• _Consigne 1_
Recopiez le passage du texte sur la BD consacrée au tournage d'Apocalypse Now en commençant à "Apocalypse Now est" et en terminant à "d’un tournage dantesque.".
• _Consigne 2_
D'après le texte sur la BD consacrée au tournage d'Apocalypse Now, avec quel film Apocalypse Now a-t-il partagé la Palme d'Or au Festival de Cannes 1979 ?
• _Consigne 3_
Reprenez le texte sur la BD consacrée au tournage d'Apocalypse Now là où il s'arrête et poursuivez-le.

Apocalypse Now est un film devenu mythique, rentré dans la légende du cinéma. Cette adaptation libre de l’ouvrage Au cœur des ténèbres de Joseph Conrad a changé de contexte, de temporalité et de scénario. Willard remonte une rivière du Vietnam pour trouver et éliminer le Colonel Kurz. Les péripéties s’enchainent tout au long du périple à l’instar d’un voyage initiatique. L’histoire du film est connue, la BD n’en est pas l’adaptation mise en bulles, si le film est connu, son tournage lui-même est moins connu en dehors du cercle des cinéphiles avertis. Une jeune femme membre d’American Zoetrope s’en fait la narratrice pour une BD qui ne manque aucun détail d’un tournage dantesque.
Un tournage cauchemardesque parfaitement retranscrit
Et pourtant, le tournage lui-même a tout d’un film d’aventure. Le réalisateur Francis Ford Coppola était à 2 doigts de péter un câble, l’acteur Martin Sheen a fait une crise cardiaque, le décor a été emporté par un typhon, le premier choix Harvey Keitel est viré manu militari, Marlon Brando doit improviser son texte, la drogue à profusion inonde les membres de l’équipe, autant d’évènements qui donnent au tournage des atours de malédiction divine. Dans un dessin ultra réaliste aux traits précis, Florent Silloray fait revivre toute une époque sur le papier dans un déroulé qui multiplie les flashbacks et les montages temporels. Les couleurs des bulles ravivent l’atmosphère mystérieuse des images du film, avec teintes sombres, touches enflammées et vert omniprésent de la nature environnante, encore augmentées par les couleurs psychédéliques des fumigènes multicolores. Pas de continuité temporelle mais un rythme ultra prenant pour un moment de lecture unique. Ajoutez quelques rappels historiques avec l’administration américaine qui fait grise mine et l’aide inopinée du régime philippin local pour finir les hélicoptères, vous obtenez une histoire complètement invraisemblable. Le lecture est palpitante, passionnante, un vrai plaisir de cinéphile bédéphile. Que le film obtienne la Palme d’Or au Festival de Cannes 1979 à égalité avec le Tambour a tout de la récompense divine pour remonter le moral du réalisateur durement éprouvé par un épisode hautement invivable. Quant à la vie du film, depuis le début de la post production jusqu’à la carrière en salles et même au delà, la lecture est digne des plus grands polars.

• _Données extraites_
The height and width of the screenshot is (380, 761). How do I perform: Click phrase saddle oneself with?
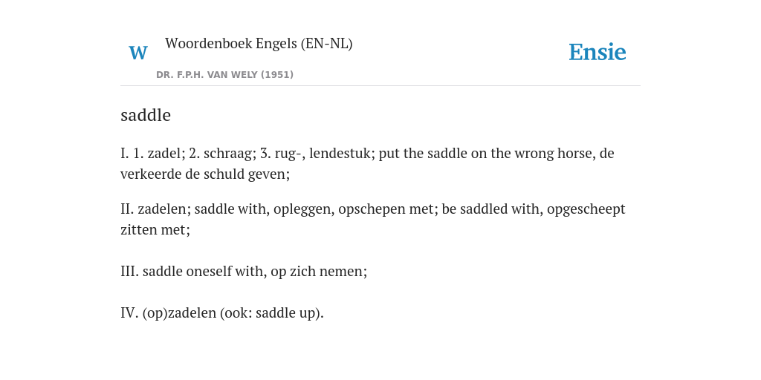click(204, 271)
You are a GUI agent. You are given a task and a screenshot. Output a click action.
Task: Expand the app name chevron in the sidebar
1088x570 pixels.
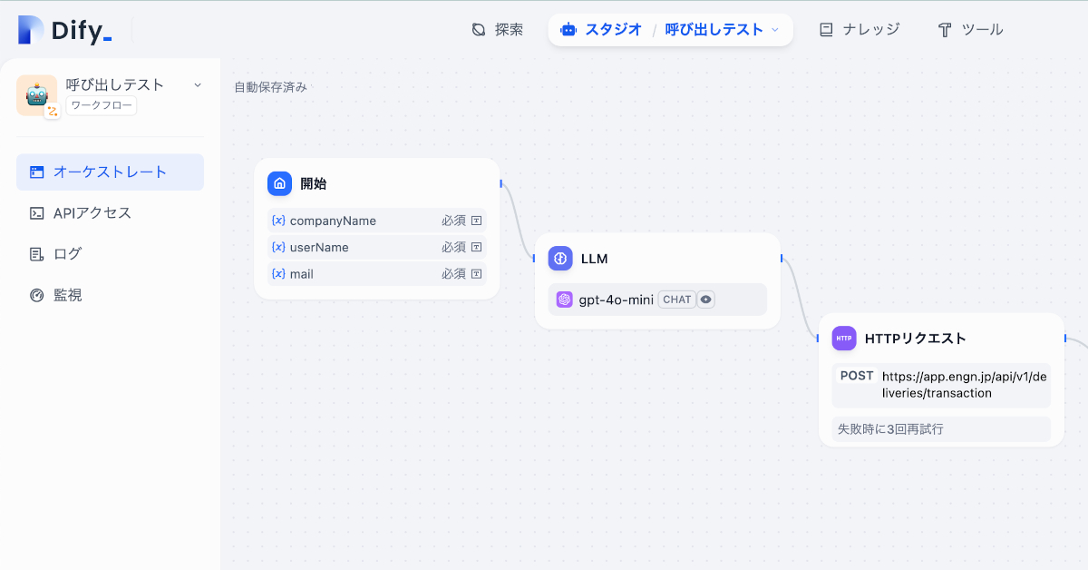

• _Réponse attendue 1_
Apocalypse Now est un film devenu mythique, rentré dans la légende du cinéma. Cette adaptation libre de l’ouvrage Au cœur des ténèbres de Joseph Conrad a changé de contexte, de temporalité et de scénario. Willard remonte une rivière du Vietnam pour trouver et éliminer le Colonel Kurz. Les péripéties s’enchainent tout au long du périple à l’instar d’un voyage initiatique. L’histoire du film est connue, la BD n’en est pas l’adaptation mise en bulles, si le film est connu, son tournage lui-même est moins connu en dehors du cercle des cinéphiles avertis. Une jeune femme membre d’American Zoetrope s’en fait la narratrice pour une BD qui ne manque aucun détail d’un tournage dantesque.

• _Réponse attendue 2_
Avec le Tambour.

• _Réponse attendue 3_
La lecture est nécessaire, pour se rendre compte de la difficulté de l’entreprise! Dur à croire, mais vrai, l’ambiance du plateau est retranscrite avec une énergie folle, chapeau!
Synopsis:
Le tournage réellement apocalyptique d’un des plus grands films du XXᵉ siècle
Philippines, mars 1976, début d’un tournage qui marquera l’histoire d’Hollywood : typhons, renvoi du premier rôle, climat détestable, maladie tropicale et drogue à gogo, caprices de stars et infarctus de l’acteur principal, dépression et paranoïa du réalisateur, budget incontrôlable et équipe en roue libre… Un enfer à l’origine d’un film culte ! Un tournage de plus de 18 mois. Un budget pharaonique qui met en faillite la Major qui produit le film. Plus de 300 km de pellicules tournées. 12 mois de montage. Une Palme d’or à Cannes en 1979.